Supplied information |
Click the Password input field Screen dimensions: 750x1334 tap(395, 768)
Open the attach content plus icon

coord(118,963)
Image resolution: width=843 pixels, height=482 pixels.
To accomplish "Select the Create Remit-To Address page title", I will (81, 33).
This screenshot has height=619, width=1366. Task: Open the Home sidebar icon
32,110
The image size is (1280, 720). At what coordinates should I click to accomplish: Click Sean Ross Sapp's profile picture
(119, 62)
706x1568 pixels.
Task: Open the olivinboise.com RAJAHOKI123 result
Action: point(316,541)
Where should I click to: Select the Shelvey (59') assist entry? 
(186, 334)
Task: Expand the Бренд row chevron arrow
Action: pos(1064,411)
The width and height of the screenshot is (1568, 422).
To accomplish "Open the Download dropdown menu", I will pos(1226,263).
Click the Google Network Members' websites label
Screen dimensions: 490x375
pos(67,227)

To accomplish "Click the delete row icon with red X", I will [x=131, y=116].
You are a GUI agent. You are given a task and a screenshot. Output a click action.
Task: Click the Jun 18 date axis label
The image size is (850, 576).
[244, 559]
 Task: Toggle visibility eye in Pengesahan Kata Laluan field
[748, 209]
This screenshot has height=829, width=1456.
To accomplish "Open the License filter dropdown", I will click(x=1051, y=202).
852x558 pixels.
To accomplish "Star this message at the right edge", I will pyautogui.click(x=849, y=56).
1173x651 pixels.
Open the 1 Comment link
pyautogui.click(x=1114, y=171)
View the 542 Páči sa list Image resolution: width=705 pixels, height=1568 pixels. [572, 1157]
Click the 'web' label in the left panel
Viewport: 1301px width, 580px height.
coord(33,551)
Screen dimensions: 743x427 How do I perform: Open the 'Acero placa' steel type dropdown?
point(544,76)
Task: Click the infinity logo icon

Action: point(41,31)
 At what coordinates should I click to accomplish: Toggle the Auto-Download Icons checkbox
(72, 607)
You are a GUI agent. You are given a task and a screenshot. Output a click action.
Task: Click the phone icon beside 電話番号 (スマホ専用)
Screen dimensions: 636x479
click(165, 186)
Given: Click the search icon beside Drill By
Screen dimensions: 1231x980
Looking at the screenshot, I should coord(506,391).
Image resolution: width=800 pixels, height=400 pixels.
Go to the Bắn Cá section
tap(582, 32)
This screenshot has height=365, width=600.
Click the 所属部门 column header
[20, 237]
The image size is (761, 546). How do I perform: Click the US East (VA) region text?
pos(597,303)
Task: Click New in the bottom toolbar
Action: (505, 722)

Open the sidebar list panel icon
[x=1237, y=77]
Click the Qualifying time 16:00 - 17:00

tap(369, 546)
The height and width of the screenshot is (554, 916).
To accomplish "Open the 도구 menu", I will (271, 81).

Action item |
Exactly as it stands, output the whole listing.

Exercise result |
Click the Password input field Screen dimensions: 750x1334 tap(395, 768)
Open the attach content plus icon

coord(118,963)
Image resolution: width=843 pixels, height=482 pixels.
To accomplish "Select the Create Remit-To Address page title", I will (81, 33).
This screenshot has height=619, width=1366. Task: Open the Home sidebar icon
32,110
The image size is (1280, 720). At what coordinates should I click to accomplish: Click Sean Ross Sapp's profile picture
(119, 62)
706x1568 pixels.
Task: Open the olivinboise.com RAJAHOKI123 result
Action: point(316,541)
Where should I click to: Select the Shelvey (59') assist entry? 
(186, 334)
Task: Expand the Бренд row chevron arrow
Action: pos(1064,411)
The width and height of the screenshot is (1568, 422).
To accomplish "Open the Download dropdown menu", I will pos(1226,263).
Click the Google Network Members' websites label
Screen dimensions: 490x375
pos(67,227)

To accomplish "Click the delete row icon with red X", I will [x=131, y=116].
You are a GUI agent. You are given a task and a screenshot. Output a click action.
Task: Click the Jun 18 date axis label
The image size is (850, 576).
[244, 559]
 Task: Toggle visibility eye in Pengesahan Kata Laluan field
[748, 209]
This screenshot has height=829, width=1456.
To accomplish "Open the License filter dropdown", I will click(x=1051, y=202).
852x558 pixels.
To accomplish "Star this message at the right edge", I will pyautogui.click(x=849, y=56).
1173x651 pixels.
Open the 1 Comment link
pyautogui.click(x=1114, y=171)
View the 542 Páči sa list Image resolution: width=705 pixels, height=1568 pixels. [572, 1157]
Click the 'web' label in the left panel
Viewport: 1301px width, 580px height.
coord(33,551)
Screen dimensions: 743x427 How do I perform: Open the 'Acero placa' steel type dropdown?
point(544,76)
Task: Click the infinity logo icon

Action: point(41,31)
 At what coordinates should I click to accomplish: Toggle the Auto-Download Icons checkbox
(72, 607)
You are a GUI agent. You are given a task and a screenshot. Output a click action.
Task: Click the phone icon beside 電話番号 (スマホ専用)
Screen dimensions: 636x479
click(165, 186)
Given: Click the search icon beside Drill By
Screen dimensions: 1231x980
Looking at the screenshot, I should coord(506,391).
Image resolution: width=800 pixels, height=400 pixels.
Go to the Bắn Cá section
tap(582, 32)
This screenshot has height=365, width=600.
Click the 所属部门 column header
[20, 237]
The image size is (761, 546). How do I perform: Click the US East (VA) region text?
pos(597,303)
Task: Click New in the bottom toolbar
Action: (505, 722)

Open the sidebar list panel icon
[x=1237, y=77]
Click the Qualifying time 16:00 - 17:00

tap(369, 546)
The height and width of the screenshot is (554, 916).
To accomplish "Open the 도구 menu", I will (271, 81).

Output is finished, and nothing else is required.